The MSPB wants MAP to be the best mediation program it can be.  Toward that end, we ask each person who participated in a MAP mediation, whether the appeal settled or didn't, to rate both the Mediator and the process on specific, key areas and to provide their comments on the Program.  Here's a sampling of what they have told us:

"Great process, avoids cost of litigation."

 "Mediator was hardworking, knowledgeable, well-versed in the law and very understanding."

"Need to continue to encourage parties to consider using [MAP]."

"Though unsuccessful here I believe it is an excellent process."

".may not have settled without [the Mediator]."

"Not resolved, but helped frame possibilities.  ..  In general, mediation before the Board has always helped bridge the gap even if not settled."

"This was an outstanding process.  I don't believe a decision would have been reached without coming together."
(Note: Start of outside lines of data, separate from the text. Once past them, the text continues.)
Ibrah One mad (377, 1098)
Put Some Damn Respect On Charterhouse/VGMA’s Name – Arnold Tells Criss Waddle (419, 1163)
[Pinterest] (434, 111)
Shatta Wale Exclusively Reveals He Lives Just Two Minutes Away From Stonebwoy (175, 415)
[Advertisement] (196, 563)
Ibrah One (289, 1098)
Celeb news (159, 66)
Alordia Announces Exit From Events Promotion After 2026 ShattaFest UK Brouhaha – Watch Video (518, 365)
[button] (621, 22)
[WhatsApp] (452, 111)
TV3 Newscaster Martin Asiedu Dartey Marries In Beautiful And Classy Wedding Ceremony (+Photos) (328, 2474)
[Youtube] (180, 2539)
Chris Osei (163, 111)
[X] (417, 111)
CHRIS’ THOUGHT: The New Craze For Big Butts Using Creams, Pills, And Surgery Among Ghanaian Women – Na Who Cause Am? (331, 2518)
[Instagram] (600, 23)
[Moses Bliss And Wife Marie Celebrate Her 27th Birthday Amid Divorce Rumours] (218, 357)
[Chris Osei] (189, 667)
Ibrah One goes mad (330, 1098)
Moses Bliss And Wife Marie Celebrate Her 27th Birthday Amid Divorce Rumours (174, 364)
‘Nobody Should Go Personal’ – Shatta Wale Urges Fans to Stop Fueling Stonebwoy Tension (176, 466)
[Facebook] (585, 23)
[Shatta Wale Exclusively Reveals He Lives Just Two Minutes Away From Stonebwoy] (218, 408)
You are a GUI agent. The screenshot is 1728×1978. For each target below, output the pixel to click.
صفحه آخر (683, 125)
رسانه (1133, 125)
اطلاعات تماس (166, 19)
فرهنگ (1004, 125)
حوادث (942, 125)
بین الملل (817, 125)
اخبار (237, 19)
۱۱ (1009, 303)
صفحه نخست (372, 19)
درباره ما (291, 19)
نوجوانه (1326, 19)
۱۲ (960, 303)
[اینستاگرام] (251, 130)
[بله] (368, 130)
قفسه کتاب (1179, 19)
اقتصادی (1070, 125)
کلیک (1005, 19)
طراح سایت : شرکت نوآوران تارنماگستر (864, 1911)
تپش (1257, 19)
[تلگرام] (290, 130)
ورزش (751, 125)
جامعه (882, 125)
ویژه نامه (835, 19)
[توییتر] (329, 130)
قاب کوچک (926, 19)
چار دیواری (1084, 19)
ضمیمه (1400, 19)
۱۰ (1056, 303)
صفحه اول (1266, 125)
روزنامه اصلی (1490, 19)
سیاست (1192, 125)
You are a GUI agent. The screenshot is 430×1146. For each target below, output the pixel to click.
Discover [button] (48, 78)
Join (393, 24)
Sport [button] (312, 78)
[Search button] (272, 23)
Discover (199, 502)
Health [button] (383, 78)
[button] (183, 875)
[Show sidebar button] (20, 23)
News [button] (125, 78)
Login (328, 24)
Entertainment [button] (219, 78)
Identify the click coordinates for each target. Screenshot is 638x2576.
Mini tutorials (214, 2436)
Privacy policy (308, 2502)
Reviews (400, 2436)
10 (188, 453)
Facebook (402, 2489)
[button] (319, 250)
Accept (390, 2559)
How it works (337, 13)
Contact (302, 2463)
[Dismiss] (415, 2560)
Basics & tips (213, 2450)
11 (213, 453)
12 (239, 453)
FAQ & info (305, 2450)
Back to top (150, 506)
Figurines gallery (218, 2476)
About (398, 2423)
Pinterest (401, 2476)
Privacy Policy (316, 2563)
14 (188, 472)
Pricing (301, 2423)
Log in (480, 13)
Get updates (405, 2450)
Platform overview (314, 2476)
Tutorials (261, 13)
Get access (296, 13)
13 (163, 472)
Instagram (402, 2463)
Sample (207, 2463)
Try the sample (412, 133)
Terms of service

Not every case will settle, and not every party to every case will think that MAP moved the parties closer together, but more than 95% of those who participated in a MAP mediation tell us that they would use the process again.  Don't you think that MAP is worth your serious consideration?

NOW IT'S UP TO YOU

We hope that this information has helped you decide whether MAP may be right for you as an alternative to adjudication.  Remember, though, that both parties must agree before a case will be accepted into MAP.  To express an interest in using MAP, please contact the regional or field office with geographic jurisdiction over your appeal.  If both parties agree to participate in MAP, it is important for them to discuss dates within the next month on which they will be available for mediation and to suggest the location at which it might be appropriate to hold it, so that the mediation can be set with minimum delay.  When the parties sign the Agreement to Mediate, they will be asked to provide this information.  Mediations are often scheduled at the parties’ location or the appellant’s work site, but may be held at the regional or field office or at one of the designated hearing sites nearest to the parties.  For a list of those designated sites, please see the tab entitled Approved Hearing Locations on this website.  Please keep in mind that while MSPB Mediators are skilled in assisting the parties to arrive at mutually beneficial settlements of their disputes, if an appeal is not resolved in mediation, it will return to the adjudication track.  If this should happen, however, the Mediator will tell the Administrative Judge nothing about the matters discussed during mediation except that the parties were unable to resolve the appeal.  You will find that MSPB Administrative Judges are also adept at reaching settlements between the parties, and many cases that go through MAP without reaching accord are settled after they return to adjudication.  Even where the case is resolved by a Judge's decision, the mediation process often helps sharpen the parties' focus on the matters truly in dispute and the resolution they seek.  Finally, remember that the majority of appeals go through the adjudication process, and that if yours is one of them, the MSPB's record of timely, high quality adjudication and skillful use of alternative dispute resolution methods will assure you a fair and complete chance to be heard by a seasoned Administrative Judge.